The answer must be an exact reproduction of the lines from the start of the records below through the line containing "關(guān)于我們 (713, 24)", and nothing more.

☆ ☆ ☆ ☆ ☆ ☆ ☆

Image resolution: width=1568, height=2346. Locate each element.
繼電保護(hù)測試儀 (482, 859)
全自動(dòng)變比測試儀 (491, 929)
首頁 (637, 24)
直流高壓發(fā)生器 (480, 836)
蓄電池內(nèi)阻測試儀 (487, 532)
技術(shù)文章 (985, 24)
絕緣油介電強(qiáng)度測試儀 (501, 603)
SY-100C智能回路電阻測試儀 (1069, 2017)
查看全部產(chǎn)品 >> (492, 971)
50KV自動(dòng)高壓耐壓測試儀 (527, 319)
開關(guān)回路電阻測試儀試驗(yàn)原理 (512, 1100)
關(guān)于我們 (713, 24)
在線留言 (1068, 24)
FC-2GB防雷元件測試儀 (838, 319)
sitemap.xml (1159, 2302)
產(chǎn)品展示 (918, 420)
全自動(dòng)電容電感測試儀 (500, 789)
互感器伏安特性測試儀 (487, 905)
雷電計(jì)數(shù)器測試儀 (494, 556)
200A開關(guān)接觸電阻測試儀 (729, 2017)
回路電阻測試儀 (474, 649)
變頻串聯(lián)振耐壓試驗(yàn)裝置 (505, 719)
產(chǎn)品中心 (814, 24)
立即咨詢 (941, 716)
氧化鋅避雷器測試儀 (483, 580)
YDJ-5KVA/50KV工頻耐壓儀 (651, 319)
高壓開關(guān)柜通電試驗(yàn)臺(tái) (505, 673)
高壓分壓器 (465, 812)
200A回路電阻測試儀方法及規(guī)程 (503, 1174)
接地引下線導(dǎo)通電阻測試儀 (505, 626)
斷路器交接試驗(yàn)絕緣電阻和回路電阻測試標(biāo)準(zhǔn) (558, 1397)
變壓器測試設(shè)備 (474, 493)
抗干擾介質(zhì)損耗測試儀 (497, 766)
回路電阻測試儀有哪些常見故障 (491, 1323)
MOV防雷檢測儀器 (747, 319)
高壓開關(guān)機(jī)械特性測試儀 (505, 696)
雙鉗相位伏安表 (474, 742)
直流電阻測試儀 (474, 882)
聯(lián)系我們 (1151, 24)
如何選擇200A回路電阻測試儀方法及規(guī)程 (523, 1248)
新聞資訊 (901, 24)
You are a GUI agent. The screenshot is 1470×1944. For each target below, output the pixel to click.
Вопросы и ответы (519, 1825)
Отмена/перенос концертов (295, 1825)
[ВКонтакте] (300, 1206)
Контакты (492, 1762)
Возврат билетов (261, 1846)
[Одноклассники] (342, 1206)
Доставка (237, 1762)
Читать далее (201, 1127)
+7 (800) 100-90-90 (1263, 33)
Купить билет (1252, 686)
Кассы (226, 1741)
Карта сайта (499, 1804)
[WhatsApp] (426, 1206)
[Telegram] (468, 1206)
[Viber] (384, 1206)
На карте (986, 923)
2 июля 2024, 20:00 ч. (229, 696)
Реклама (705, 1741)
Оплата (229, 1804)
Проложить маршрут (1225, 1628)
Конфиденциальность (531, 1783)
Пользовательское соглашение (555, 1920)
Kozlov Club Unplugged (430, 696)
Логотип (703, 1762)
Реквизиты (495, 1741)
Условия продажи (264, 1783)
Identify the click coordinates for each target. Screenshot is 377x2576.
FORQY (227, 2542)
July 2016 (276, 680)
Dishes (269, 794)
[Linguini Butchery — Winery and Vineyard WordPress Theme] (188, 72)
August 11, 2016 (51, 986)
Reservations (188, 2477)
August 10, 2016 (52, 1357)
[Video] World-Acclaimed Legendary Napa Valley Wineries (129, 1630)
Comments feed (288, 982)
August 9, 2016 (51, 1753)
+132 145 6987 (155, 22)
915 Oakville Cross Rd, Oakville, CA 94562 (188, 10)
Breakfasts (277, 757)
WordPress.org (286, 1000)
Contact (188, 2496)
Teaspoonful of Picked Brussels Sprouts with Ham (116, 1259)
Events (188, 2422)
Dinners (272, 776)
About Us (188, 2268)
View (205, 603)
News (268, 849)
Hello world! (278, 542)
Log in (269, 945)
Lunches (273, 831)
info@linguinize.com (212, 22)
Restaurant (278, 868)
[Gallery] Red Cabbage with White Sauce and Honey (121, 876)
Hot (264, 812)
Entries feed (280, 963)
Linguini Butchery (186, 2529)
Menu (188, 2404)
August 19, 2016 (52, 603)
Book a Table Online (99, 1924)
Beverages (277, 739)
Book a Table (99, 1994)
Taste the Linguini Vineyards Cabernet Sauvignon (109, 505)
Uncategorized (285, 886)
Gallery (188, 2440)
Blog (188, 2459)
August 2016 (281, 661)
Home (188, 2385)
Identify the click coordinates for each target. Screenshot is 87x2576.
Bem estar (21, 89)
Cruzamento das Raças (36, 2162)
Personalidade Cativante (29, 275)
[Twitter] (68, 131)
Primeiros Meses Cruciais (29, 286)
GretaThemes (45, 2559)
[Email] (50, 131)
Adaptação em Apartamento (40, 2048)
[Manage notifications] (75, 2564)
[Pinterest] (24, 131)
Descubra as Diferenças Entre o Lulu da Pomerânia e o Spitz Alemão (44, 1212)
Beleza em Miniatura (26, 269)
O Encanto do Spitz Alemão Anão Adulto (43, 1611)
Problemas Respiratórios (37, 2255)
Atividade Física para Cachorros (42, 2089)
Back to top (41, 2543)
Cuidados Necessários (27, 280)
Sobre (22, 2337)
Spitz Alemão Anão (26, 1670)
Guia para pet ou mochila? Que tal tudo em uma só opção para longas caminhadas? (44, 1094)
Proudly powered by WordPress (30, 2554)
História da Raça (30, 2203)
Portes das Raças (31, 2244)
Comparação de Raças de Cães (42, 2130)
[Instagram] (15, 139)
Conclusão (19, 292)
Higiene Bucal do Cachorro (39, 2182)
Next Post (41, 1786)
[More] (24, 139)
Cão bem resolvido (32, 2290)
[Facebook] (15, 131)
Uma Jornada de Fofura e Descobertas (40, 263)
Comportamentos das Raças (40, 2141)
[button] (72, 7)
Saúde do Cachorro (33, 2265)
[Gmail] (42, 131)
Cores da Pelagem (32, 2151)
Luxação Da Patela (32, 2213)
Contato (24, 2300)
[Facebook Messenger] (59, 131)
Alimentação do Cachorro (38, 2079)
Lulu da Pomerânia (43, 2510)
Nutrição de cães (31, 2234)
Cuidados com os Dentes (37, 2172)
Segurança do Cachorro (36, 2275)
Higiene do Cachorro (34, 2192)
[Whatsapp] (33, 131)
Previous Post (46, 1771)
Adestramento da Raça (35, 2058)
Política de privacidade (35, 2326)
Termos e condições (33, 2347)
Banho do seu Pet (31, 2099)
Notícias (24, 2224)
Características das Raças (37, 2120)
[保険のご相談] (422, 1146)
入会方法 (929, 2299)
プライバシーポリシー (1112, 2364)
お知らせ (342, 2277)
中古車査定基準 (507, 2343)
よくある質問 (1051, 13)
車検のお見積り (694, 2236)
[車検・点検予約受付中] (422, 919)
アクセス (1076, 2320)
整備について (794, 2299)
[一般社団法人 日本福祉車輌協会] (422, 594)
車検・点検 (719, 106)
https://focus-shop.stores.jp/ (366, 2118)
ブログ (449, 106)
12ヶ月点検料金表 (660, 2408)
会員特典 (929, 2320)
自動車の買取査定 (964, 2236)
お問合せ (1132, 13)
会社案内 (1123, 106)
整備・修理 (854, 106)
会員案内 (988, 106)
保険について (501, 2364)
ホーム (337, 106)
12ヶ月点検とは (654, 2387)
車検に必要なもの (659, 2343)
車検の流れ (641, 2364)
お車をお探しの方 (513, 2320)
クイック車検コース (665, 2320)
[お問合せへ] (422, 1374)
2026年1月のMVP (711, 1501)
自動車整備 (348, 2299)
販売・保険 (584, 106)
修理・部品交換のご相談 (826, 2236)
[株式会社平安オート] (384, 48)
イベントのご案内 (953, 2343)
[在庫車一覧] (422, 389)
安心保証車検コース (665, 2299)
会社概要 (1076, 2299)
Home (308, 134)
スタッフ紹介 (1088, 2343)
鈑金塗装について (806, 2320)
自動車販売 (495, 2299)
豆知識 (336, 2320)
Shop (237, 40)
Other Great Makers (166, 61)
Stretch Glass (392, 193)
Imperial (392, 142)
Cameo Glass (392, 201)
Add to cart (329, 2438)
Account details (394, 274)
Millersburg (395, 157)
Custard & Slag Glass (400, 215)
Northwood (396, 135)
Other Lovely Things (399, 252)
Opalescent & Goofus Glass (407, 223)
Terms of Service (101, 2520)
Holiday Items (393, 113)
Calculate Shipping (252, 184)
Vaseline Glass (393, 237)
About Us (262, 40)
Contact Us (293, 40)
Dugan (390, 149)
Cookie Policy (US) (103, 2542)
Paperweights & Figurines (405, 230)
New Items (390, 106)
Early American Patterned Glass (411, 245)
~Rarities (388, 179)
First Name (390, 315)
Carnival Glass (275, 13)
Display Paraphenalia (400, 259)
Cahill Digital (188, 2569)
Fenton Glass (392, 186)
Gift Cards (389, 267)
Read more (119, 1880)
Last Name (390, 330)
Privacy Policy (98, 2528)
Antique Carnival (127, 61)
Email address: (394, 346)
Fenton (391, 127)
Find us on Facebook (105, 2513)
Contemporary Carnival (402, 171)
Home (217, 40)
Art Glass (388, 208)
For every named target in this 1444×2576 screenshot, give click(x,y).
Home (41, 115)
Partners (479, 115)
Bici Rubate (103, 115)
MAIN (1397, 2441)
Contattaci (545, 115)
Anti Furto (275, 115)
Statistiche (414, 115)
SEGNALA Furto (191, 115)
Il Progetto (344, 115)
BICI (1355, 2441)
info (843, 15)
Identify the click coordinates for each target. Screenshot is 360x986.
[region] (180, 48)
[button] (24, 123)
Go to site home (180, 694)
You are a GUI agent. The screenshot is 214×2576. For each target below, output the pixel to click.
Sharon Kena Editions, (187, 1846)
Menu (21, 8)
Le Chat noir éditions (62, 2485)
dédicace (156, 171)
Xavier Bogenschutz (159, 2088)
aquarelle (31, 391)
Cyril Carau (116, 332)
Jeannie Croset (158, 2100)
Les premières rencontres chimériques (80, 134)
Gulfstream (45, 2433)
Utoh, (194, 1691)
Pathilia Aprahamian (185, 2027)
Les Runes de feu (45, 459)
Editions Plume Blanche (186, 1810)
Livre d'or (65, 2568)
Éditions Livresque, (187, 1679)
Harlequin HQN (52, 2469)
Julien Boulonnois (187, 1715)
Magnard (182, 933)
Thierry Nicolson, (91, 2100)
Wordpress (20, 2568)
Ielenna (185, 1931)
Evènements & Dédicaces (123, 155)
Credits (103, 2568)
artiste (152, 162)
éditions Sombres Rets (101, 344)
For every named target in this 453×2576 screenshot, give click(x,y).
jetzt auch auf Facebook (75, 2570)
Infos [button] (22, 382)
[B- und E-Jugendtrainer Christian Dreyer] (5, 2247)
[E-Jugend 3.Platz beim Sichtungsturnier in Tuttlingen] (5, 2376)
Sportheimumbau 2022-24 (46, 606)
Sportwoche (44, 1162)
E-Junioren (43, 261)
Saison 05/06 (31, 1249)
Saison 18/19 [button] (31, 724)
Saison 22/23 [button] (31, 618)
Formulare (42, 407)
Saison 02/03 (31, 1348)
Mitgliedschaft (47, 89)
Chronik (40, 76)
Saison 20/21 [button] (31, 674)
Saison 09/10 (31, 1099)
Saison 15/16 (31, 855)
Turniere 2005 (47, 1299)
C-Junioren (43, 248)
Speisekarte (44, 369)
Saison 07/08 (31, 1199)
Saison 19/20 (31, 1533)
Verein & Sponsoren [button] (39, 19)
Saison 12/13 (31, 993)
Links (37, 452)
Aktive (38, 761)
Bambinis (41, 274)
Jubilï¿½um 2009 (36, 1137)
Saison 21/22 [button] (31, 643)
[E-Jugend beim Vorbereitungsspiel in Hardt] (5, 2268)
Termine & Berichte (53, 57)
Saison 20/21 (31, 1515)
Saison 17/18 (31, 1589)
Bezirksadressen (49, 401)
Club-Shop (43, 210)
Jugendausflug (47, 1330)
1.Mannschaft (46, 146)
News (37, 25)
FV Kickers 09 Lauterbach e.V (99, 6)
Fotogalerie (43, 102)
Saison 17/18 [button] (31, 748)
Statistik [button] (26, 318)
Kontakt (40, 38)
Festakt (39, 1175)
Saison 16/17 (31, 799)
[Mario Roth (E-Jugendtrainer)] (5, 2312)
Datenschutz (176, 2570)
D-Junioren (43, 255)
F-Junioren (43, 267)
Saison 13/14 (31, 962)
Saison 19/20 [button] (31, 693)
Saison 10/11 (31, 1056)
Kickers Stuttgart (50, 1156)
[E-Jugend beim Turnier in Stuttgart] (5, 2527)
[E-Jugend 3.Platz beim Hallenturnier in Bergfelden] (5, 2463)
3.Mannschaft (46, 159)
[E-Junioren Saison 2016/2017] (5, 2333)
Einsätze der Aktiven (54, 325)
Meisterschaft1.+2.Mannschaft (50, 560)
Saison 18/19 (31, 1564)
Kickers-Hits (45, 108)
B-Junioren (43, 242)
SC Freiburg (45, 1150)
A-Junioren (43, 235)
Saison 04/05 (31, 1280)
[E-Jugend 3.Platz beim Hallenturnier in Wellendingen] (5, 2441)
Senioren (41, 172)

☆ ☆ ☆ ☆ ☆ ☆ ☆

▶ _TASK OUTPUT_:
Image resolution: width=1568, height=2346. Locate each element.
繼電保護(hù)測試儀 (482, 859)
全自動(dòng)變比測試儀 (491, 929)
首頁 (637, 24)
直流高壓發(fā)生器 (480, 836)
蓄電池內(nèi)阻測試儀 (487, 532)
技術(shù)文章 (985, 24)
絕緣油介電強(qiáng)度測試儀 (501, 603)
SY-100C智能回路電阻測試儀 (1069, 2017)
查看全部產(chǎn)品 >> (492, 971)
50KV自動(dòng)高壓耐壓測試儀 (527, 319)
開關(guān)回路電阻測試儀試驗(yàn)原理 (512, 1100)
關(guān)于我們 (713, 24)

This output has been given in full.